### EXTRAIT DU DOCUMENT
++++++++++

Les caractéristiques de la servitude

D’après Ibn ‘Ajība, les qualités de la servitude sont au nombre de quatre et s’opposent aux qualités de la Seigneurie, lesquelles sont également au nombre de quatre :

1- Le dénuement du serviteur devant la richesse de Dieu.
2- L’humble condition du serviteur devant la gloire de Dieu.
3- L’impuissance du serviteur devant la puissance de Dieu.
4- La faiblesse du serviteur devant la force de Dieu.

C’est la pleine conscience de ces attributs qui amène à l’état de servitude. En commentant une ḥikma(parole de sagesse) d’Ibn ‘Aṭā’ Allāh al-Iskandarī qui dit : « Les épreuves (fāqāt) sont les tapis des grâces »[5], le Cheikh al-Boutī (m. 2013) montre le rapport entre ces caractéristiques (dénuement, humble condition, impuissance et faiblesse) et l’état de servitude :

« [La ‘ubūdiyya,] c’est la conscience de ta dépendance vis-à-vis de Dieu, du besoin que tu as de Lui et de ta faiblesse devant Lui. […] Veux-tu savoir quel est ce tapis qui, si tu le foules, amène ses grâces ? Ce tapis, c’est ton rapprochement de Dieu par ton dénuement. C’est que tu cherches à te rapprocher de Dieu par ton besoin de Lui, ton humilité et ta faiblesse, et que tu sois totalement impuissant concernant ton affaire. Si tu marches et t’assieds sur ce tapis, tu obtiendras un don conséquent et les grâces te seront octroyées de la part de Dieu.

++++++++++

### DONNÉES EXTRAITES
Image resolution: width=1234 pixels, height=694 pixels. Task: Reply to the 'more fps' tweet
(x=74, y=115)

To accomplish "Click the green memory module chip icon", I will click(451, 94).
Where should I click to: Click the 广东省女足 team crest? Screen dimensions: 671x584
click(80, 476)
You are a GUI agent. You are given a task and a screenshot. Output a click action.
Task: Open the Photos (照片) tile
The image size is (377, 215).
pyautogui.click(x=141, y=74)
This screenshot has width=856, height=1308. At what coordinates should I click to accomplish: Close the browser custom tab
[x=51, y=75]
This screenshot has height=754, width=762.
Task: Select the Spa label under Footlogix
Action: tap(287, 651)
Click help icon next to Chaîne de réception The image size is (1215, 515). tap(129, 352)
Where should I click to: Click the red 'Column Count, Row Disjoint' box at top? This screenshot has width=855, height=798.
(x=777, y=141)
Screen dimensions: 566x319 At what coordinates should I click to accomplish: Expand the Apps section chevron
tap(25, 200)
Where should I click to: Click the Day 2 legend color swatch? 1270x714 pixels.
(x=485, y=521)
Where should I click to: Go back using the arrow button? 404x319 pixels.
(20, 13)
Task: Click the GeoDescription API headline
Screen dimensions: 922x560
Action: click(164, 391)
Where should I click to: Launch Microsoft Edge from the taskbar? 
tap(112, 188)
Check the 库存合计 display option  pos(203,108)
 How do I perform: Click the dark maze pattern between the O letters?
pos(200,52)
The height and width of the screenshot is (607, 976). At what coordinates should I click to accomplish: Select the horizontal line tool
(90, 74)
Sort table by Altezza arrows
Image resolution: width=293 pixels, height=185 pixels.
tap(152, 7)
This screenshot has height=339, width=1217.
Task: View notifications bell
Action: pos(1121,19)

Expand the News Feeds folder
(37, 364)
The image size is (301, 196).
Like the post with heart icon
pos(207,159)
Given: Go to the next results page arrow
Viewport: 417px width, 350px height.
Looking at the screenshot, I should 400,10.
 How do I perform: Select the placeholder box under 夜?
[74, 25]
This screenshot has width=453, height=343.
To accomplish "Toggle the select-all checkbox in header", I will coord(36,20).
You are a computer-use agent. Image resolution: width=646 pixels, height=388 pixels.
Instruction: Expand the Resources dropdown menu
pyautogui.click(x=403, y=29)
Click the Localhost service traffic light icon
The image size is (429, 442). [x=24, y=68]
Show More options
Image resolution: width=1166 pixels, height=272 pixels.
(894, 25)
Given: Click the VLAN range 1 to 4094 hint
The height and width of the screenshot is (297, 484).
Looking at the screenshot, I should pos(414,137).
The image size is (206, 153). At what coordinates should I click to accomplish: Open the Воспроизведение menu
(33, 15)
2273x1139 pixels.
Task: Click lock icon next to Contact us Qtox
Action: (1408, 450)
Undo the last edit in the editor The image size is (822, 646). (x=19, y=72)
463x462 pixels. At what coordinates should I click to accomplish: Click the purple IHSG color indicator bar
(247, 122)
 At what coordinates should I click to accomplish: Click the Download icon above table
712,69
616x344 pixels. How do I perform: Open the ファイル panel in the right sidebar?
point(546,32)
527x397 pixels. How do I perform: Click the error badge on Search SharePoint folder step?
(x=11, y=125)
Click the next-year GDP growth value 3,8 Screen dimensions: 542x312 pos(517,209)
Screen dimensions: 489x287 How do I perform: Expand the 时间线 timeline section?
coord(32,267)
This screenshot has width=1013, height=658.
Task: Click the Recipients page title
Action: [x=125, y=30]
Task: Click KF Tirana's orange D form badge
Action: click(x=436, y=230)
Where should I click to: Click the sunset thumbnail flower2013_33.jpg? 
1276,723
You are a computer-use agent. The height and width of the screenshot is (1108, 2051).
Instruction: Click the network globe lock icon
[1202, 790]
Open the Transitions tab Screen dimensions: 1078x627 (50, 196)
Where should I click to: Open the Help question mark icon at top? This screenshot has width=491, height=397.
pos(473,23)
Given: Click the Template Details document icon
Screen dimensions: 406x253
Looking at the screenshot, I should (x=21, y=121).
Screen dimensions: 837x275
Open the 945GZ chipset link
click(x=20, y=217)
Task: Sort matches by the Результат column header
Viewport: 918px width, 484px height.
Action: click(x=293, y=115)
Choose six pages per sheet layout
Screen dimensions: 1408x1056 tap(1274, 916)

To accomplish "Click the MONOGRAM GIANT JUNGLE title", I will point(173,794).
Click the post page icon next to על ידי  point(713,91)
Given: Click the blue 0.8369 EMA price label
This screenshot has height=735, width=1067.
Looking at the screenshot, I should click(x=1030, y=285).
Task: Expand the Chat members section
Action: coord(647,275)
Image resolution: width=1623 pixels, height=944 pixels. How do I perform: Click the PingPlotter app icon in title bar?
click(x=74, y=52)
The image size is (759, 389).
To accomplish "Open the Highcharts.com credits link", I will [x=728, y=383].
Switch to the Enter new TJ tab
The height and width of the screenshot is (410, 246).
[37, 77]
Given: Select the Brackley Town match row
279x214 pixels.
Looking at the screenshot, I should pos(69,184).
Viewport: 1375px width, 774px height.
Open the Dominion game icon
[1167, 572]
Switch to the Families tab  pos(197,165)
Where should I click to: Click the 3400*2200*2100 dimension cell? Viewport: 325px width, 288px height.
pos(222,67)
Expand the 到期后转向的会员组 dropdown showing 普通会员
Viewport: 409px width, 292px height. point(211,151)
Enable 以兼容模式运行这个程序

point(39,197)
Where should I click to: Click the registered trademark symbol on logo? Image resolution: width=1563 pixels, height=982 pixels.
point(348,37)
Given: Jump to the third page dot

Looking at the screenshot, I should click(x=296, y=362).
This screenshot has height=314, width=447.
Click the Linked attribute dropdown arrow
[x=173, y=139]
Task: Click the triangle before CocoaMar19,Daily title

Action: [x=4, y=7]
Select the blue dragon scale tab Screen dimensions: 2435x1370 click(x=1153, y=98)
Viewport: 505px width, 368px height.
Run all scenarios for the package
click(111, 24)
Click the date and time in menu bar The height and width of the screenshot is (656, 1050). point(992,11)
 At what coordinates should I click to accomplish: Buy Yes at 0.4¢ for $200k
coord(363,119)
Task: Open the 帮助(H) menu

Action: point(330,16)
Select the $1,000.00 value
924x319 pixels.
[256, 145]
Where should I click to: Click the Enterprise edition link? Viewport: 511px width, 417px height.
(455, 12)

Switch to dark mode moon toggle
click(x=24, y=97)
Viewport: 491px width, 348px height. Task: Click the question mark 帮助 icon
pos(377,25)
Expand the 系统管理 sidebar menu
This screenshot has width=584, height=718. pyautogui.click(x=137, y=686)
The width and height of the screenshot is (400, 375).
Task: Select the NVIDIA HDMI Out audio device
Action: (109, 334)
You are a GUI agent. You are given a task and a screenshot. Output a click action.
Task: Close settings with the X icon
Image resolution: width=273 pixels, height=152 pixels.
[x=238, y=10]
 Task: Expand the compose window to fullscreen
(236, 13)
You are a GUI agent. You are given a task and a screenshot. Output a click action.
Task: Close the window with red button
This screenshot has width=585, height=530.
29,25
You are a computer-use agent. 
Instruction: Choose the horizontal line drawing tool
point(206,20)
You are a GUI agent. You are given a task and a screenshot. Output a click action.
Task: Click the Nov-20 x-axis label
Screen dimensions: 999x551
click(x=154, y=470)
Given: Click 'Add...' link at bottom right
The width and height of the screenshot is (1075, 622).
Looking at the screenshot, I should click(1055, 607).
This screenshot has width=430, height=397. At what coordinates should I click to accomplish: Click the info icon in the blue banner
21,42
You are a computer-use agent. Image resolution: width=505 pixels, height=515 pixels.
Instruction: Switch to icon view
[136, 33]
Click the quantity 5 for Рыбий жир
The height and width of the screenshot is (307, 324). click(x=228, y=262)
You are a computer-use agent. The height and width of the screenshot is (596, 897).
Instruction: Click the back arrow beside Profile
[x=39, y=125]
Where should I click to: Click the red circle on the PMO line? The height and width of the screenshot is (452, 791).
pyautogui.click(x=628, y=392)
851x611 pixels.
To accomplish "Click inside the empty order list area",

++++++++++

### CONSIGNE
Recopier à l'identique l'intégralité du passage sur la servitude. Seul le passage sert de source ; les lignes n'entrent pas en compte.

### RÉSULTAT PRODUIT
Les caractéristiques de la servitude

D’après Ibn ‘Ajība, les qualités de la servitude sont au nombre de quatre et s’opposent aux qualités de la Seigneurie, lesquelles sont également au nombre de quatre :

1- Le dénuement du serviteur devant la richesse de Dieu.
2- L’humble condition du serviteur devant la gloire de Dieu.
3- L’impuissance du serviteur devant la puissance de Dieu.
4- La faiblesse du serviteur devant la force de Dieu.

C’est la pleine conscience de ces attributs qui amène à l’état de servitude. En commentant une ḥikma(parole de sagesse) d’Ibn ‘Aṭā’ Allāh al-Iskandarī qui dit : « Les épreuves (fāqāt) sont les tapis des grâces »[5], le Cheikh al-Boutī (m. 2013) montre le rapport entre ces caractéristiques (dénuement, humble condition, impuissance et faiblesse) et l’état de servitude :

« [La ‘ubūdiyya,] c’est la conscience de ta dépendance vis-à-vis de Dieu, du besoin que tu as de Lui et de ta faiblesse devant Lui. […] Veux-tu savoir quel est ce tapis qui, si tu le foules, amène ses grâces ? Ce tapis, c’est ton rapprochement de Dieu par ton dénuement. C’est que tu cherches à te rapprocher de Dieu par ton besoin de Lui, ton humilité et ta faiblesse, et que tu sois totalement impuissant concernant ton affaire. Si tu marches et t’assieds sur ce tapis, tu obtiendras un don conséquent et les grâces te seront octroyées de la part de Dieu.